During CoinDesk University’s School of Stablecoins, happening at Consensus 2026, May 5-7 in Miami, we’ll dig under the surface of these questions to give you a strong understanding of why stablecoins are the future and how to implement them into your business to reap benefits.
What is a stablecoin, and how is it different from Bitcoin?
Sam Broner, Founder of the Better Money Company, told CoinDesk he still gets these questions regularly. Bottom line, then: we’re still so early in this technology’s lifecycle. Whereas a stablecoin is a cryptocurrency that keeps a consistent price by being pegged to an asset, like the U.S. dollar, bitcoin’s price moves up and down depending on supply and demand.
Why can’t I just use fiat?
This is a deceptively important question.
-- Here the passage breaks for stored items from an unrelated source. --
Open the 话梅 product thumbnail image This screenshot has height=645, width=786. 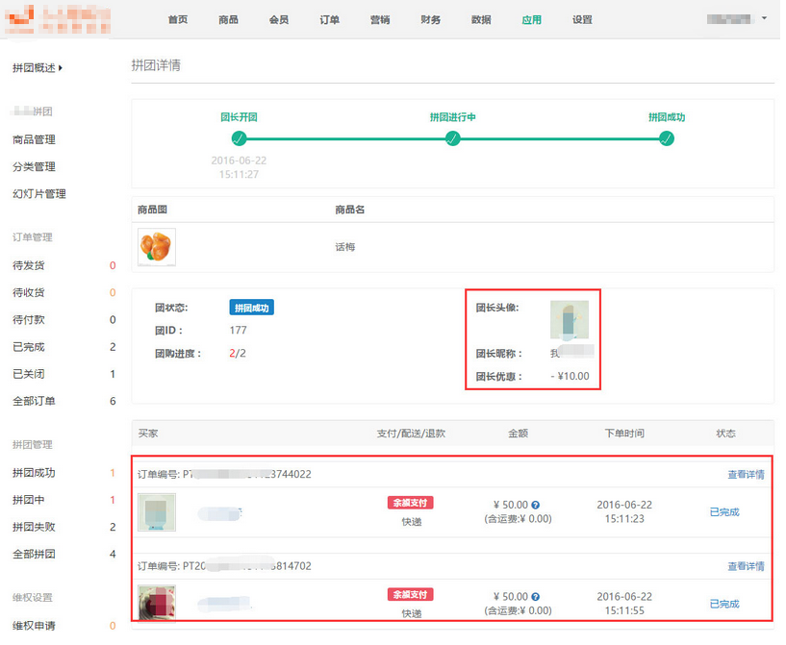tap(156, 247)
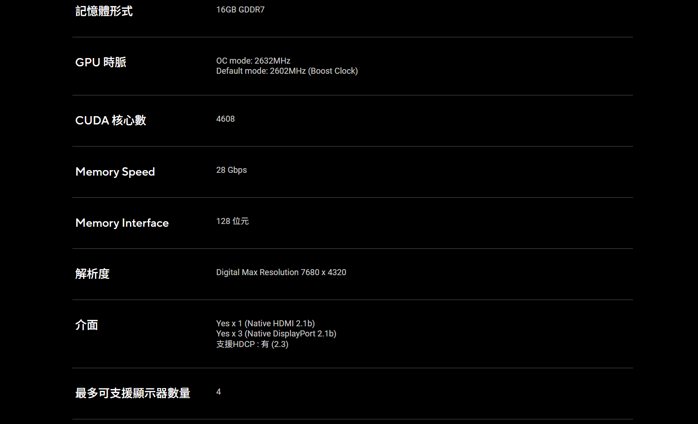Click the Memory Interface label

[122, 223]
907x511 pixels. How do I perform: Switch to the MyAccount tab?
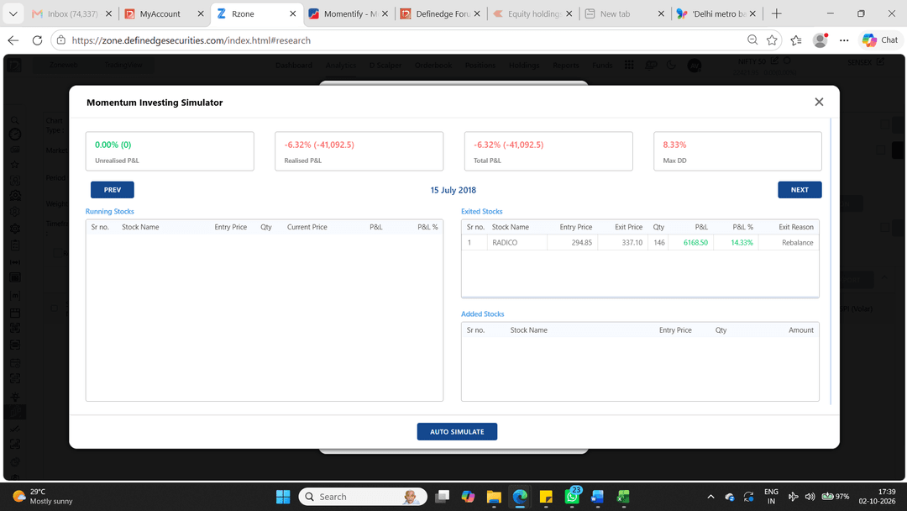[160, 14]
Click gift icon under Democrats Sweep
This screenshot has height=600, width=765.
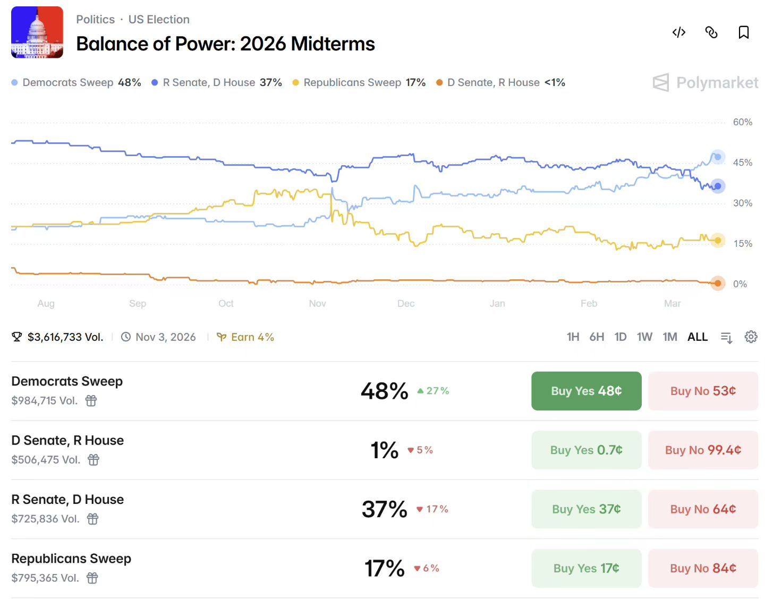pos(91,400)
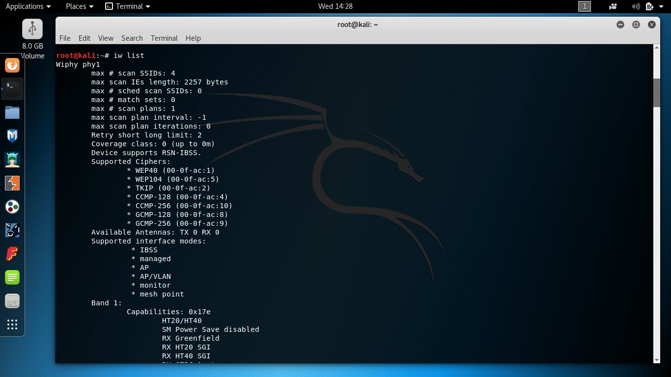Expand the Places menu
Screen dimensions: 671x377
pyautogui.click(x=79, y=6)
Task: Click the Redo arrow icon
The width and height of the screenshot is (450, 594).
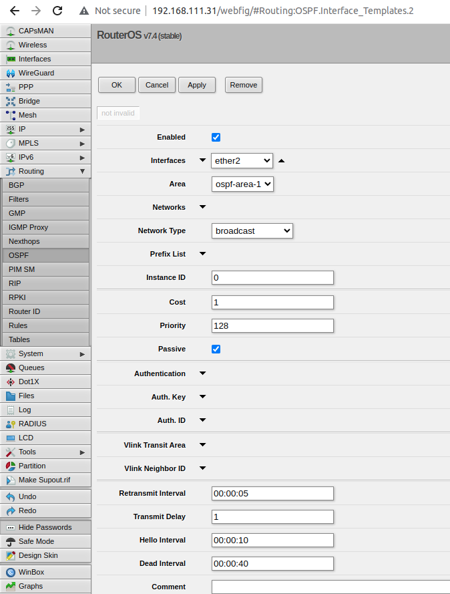Action: pos(11,510)
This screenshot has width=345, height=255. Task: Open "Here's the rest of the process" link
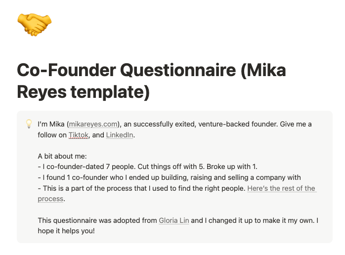(281, 188)
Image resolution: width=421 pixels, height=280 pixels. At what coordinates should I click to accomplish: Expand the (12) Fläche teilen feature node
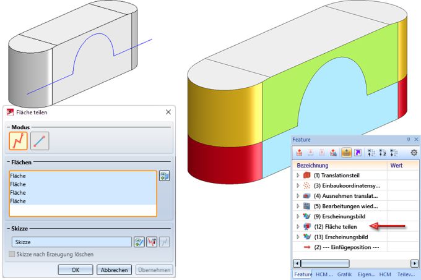(298, 226)
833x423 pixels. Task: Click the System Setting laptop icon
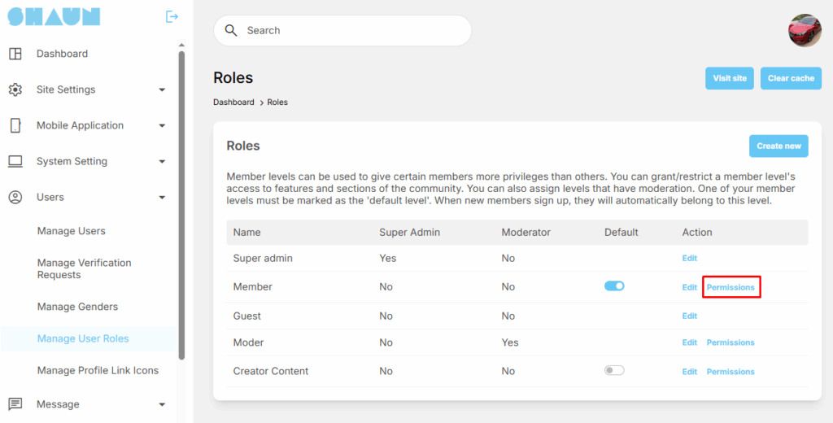pos(15,161)

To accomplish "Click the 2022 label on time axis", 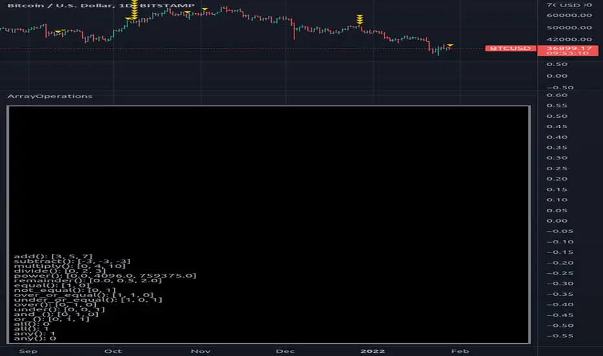I will [x=373, y=351].
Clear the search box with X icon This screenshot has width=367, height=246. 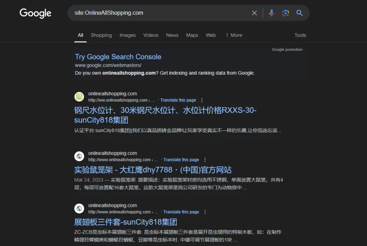click(254, 13)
The idea behind stablecoins, and cryptocurrency broadly, is that it was built for this internet age we now live in. Money should be like the internet — global, real-time, programmable and composable. This innovates on the often clunky architecture of the traditional financial system, where decades of band-aids on an archaic core infrastructure have led to high fees, slow settlement, and inflexible services. So you can use fiat, but during our sessions, we think you’ll be persuaded that stablecoins are the future.
What keeps a stablecoin’s price at $1?
Just like fiat (and crypto), there are different types of stablecoins.
Some keep their peg by having the same amount of collateral in dollars (or euros or whatever fiat they choose) in their coffers. This mechanism design is called fiat collateralized, and it’s how stablecoins like USDC work — they’re backed 100% by cash or cash equivalent assets and are actually redeemable 1:1 with those.
Other stablecoins have what is known as overcollateralization, like DAI. MakerDAO’s stablecoin DAI is backed by overcollateralized loans: it keeps its dollar peg by locking other assets in contracts as collateral for DAI creation.
The last, and slightly controversial, type of stablecoins rely on algorithmic stabilization — that is, computer algorithms are built to manage the supply and demand so that a coin stays pegged to $1. While this is certainly an interesting tech that will continue to be innovated upon, it’s also led to huge failures, subsequently wiping out millions of dollars from the ecosystem.